The black box redactions on Nashua’s Performing Arts Center legal invoices were not a mistake. They were reviewed and approved by the City’s Legal Office.
When I wrote last week about Nashua’s “Epstein-style” redactions, I left open the possibility that the City might claim error. Maybe someone inexperienced had over-redacted. Maybe a clerk panicked. Maybe there was no oversight.
Those $33,000 in legal invoices were returned to the public with every narrative description erased, solid black rectangles where explanations of taxpayer-funded work should have been. It looked outrageous and deliberate. But it might possibly be simple incompetence.
The City’s March 3 response removes that possibility.
The newly released internal email chain shows the redactions were not handled by a junior employee acting alone.

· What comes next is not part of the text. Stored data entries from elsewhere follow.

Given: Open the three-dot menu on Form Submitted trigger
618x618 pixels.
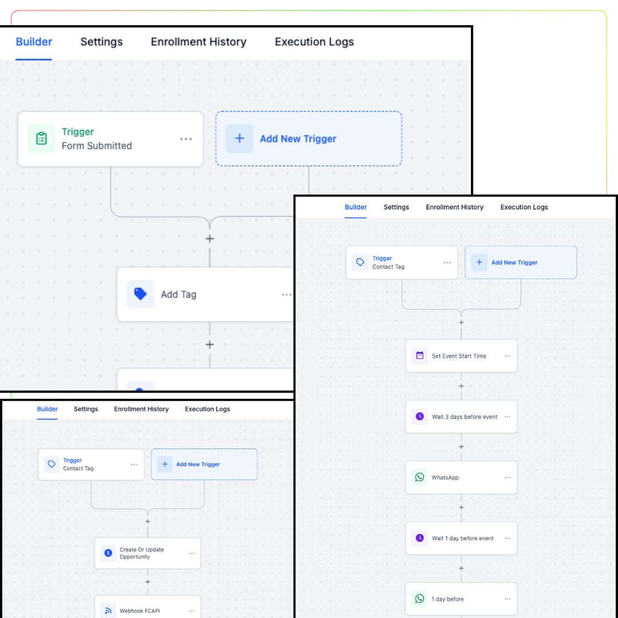Looking at the screenshot, I should 186,139.
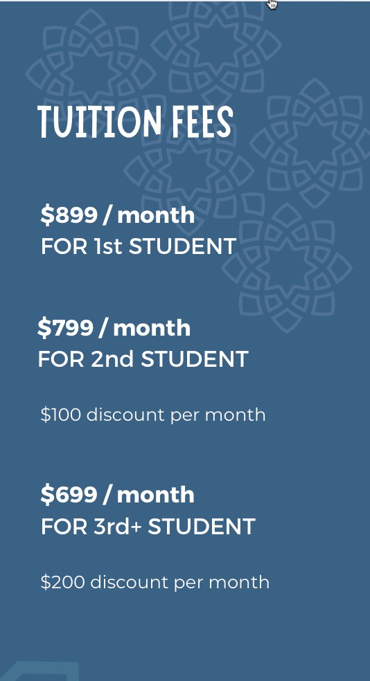Image resolution: width=370 pixels, height=681 pixels.
Task: Select the $200 discount per month note
Action: point(155,582)
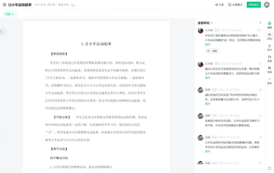Image resolution: width=274 pixels, height=173 pixels.
Task: Open the Annotation (批注) sidebar tool
Action: [x=269, y=48]
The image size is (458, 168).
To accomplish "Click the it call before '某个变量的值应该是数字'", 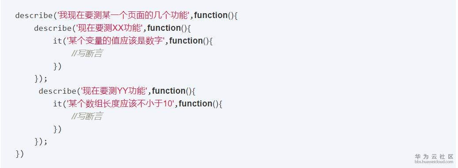I will (x=57, y=41).
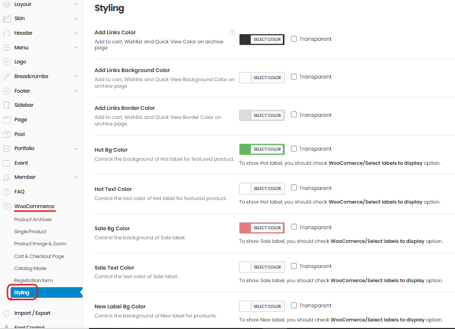Screen dimensions: 455x329
Task: Click the Header panel icon
Action: [7, 33]
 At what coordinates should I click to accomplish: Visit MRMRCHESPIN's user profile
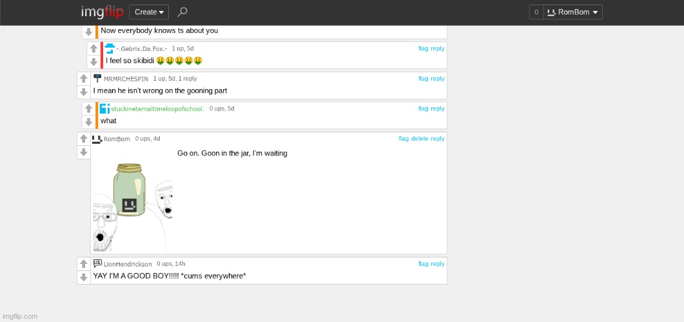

They were managed by a Senior Risk Coordinator with extensive experience in redactions and were circulated directly to the Legal Department, including Attorney Bolton, Attorney Leonard, Attorney Barnes, and Records Administrator Gary Perrin. The subject line of the exchange was “RTK Redactions.” Invoices were forwarded to Legal. Legal was looped in. References to RSA 91-A:5, XII, attorney-client privilege, were expressly cited. There were multiple exchanges before the invoices were released. [Related: ORTOLANO: The Black Box Defense – Epstein-Style Redactions on Nashua’s Arts Center Legal Bills]
This was no accident. It was reviewed, discussed, and approved.
And what is redacted in those emails? The substance of how the redactions were handled. Once again, under attorney-client privilege.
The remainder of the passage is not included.